= Rawdon Christie =

Rawdon Christie is a former English-New Zealand journalist turned media relations expert and real-estate sales person.

== Early life and education ==
Christie was born in London. He attended Marlborough College, and then the University of Edinburgh, where he received a Bachelor of Music degree.

==Media career==
After a spell as a teacher of performing arts and sports coach at King's School in New Zealand, Christie attended the London College of Printing to undertake a postgraduate course in broadcast journalism. While there he won the 'Young Broadcast Journalist of the Year' award in 2000 (Broadcast Journalism Training Council).
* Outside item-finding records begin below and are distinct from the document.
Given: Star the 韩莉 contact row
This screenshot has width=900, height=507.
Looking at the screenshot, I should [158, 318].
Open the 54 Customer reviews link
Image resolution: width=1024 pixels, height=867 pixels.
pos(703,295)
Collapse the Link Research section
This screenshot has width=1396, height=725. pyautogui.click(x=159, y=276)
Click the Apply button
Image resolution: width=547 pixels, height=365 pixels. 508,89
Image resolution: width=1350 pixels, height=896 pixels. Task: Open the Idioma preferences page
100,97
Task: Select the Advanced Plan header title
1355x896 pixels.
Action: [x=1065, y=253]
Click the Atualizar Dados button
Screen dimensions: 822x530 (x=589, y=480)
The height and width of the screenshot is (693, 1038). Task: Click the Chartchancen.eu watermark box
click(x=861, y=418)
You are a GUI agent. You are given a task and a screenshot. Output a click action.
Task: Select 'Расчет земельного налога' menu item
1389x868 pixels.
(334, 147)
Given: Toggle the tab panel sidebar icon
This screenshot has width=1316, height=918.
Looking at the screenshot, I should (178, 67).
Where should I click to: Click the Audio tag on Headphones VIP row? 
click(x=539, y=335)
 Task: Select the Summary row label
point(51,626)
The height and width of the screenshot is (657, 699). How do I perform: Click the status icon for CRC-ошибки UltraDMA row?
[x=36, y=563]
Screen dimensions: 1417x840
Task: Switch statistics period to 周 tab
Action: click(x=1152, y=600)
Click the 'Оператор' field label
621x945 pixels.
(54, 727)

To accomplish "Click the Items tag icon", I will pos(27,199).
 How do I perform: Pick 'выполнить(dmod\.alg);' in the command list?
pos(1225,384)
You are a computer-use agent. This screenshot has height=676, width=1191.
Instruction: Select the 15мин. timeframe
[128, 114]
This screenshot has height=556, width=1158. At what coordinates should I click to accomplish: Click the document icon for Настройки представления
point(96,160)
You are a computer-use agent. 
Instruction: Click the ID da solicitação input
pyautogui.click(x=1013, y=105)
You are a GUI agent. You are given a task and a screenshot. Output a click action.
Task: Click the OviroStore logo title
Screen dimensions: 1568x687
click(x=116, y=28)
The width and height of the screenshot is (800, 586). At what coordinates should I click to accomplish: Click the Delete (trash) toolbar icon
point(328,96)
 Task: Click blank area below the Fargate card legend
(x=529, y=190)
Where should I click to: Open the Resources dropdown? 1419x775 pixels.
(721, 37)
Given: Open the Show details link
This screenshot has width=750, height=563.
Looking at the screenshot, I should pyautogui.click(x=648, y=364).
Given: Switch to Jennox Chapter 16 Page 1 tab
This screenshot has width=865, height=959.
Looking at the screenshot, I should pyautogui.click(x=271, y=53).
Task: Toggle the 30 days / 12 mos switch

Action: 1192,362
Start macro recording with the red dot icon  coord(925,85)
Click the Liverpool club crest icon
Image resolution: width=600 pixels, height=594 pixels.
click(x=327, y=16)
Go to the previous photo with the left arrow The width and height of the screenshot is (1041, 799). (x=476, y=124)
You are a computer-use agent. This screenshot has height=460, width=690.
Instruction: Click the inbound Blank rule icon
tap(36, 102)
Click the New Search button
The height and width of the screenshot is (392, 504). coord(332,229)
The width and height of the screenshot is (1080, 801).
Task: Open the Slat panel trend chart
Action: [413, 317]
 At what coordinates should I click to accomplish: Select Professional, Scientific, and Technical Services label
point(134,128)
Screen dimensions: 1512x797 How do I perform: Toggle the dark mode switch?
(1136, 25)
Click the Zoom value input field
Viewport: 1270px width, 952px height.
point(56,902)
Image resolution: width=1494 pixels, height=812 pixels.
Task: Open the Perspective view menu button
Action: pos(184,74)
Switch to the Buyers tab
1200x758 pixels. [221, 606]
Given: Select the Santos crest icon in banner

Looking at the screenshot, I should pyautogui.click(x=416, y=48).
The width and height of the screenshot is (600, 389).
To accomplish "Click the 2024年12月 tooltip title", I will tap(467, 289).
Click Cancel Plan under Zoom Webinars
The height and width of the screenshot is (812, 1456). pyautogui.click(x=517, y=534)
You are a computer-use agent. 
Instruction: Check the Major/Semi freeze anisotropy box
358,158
He started his journalism career with the BBC in Cambridge, firstly with BBC Radio Cambridgeshire, then with BBC Look East.

In 2003 Christie took up a position as a reporter with Television New Zealand's ONE News. In 2005 he moved to TVNZ's daily current affairs programme, Close Up. He has had stints as presenter of Midday, Tonight, Sunday, the New Zealand version of Dragons' Den and Agenda. In July 2007 Rawdon returned to ONE News and later became TVNZ's first producer / presenter when he took over ONE News at 4:30 in 2009. Christie often presented One News at 6 over the Christmas period, and from 2011 to 2012 presented the news bulletins on Breakfast two days a week.

In September 2011 Christie became co-host (with Toni Street) of Television New Zealand's new Saturday Breakfast show. In May 2012, Christie was promoted as weekday co-host of Breakfast, replacing Corin Dann; he held this job until 2016, when he was dismissed from TVNZ due to major changes being made to the breakfast programme.

Christie has since left the television industry to run his own media communications company. In 2020, he obtained his real estate licence to become a real estate salesperson for his local Barfoot & Thompson.

==Personal life==
Christie lives in Auckland with his wife and three children.

His cousin is the movie star Julie Christie.